A final anxious chapter of these last three years was the death of Mrs. Austen’s brother James Leigh-Perrot in March 1817. Like her brother Edward, Jane’s uncle had inherited a large house and substantial sums of money from distant relatives without children. The Leigh-Perrots did enjoy the Austen children and had spoken of including them in their wills. Mrs. Austen had been counting on some financial support from her brother upon his death. Unfortunately, he left everything to his wife for her lifetime. Mrs. Austen was deeply distressed by this news and Jane had a relapse in her health when she learned of the setback. These events coming so closely on one another would have caused deep anxiety. These family circumstances would have created a constant and unrelenting sense of insecurity. Thus it is reasonable to conjecture that Jane’s illness and her early death may have been exacerbated by the family’s various misfortunes, severely impacting her physical and emotional well-being.
Caroline Kerr Taylor previously contributed to the online magazine with the article Jane Austen’s Fame and Fortune: Now and Then. She authored many educational work books as an editor at Creative Teaching Press, Cypress, California. After some years living abroad in New Zealand, she now lives in Newport Beach, California, and enjoys freelance writing.
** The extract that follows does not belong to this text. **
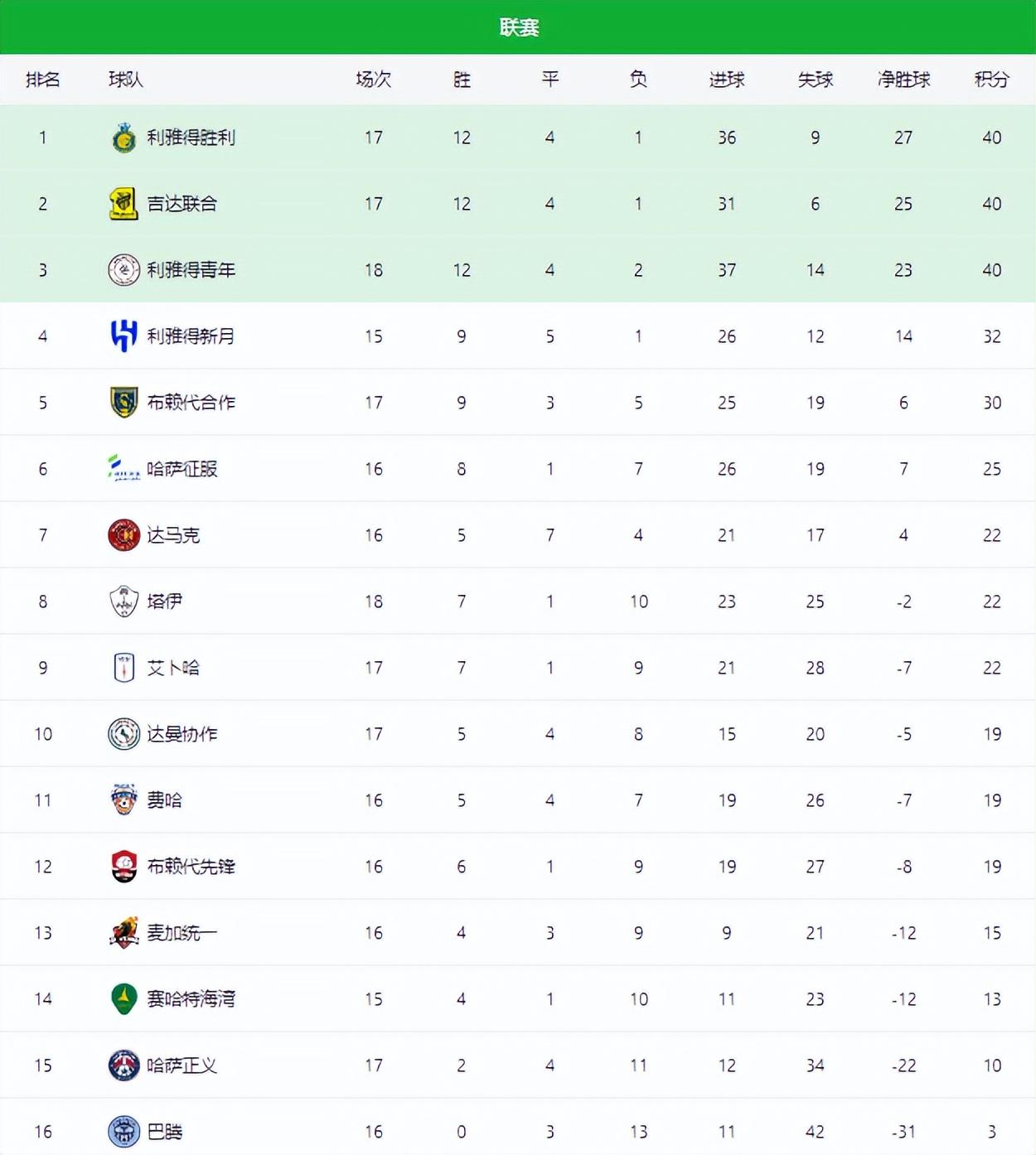Click the 利雅得胜利 team logo
The width and height of the screenshot is (1036, 1155).
[123, 138]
The timing of this interesting article is appropriate for me, as I had just done a study for our local JASNA group of the last years of Jane’s life. I too was so struck by this concentration of financial anxieties in Jane’s life during her last 18 months. I had never quite realized this before, and am glad this aspect is getting a wider audience. One fact I had missed was Charles’ court-martial so I am pleased to learn this additional fact. I really feel that these worries did hasten Jane’s decline,, and perhaps her amazing output (Persuasion, NA’s revision and the unfinished Sandition) towards the end were her hope to help shore up the family’s and her own depleted finances.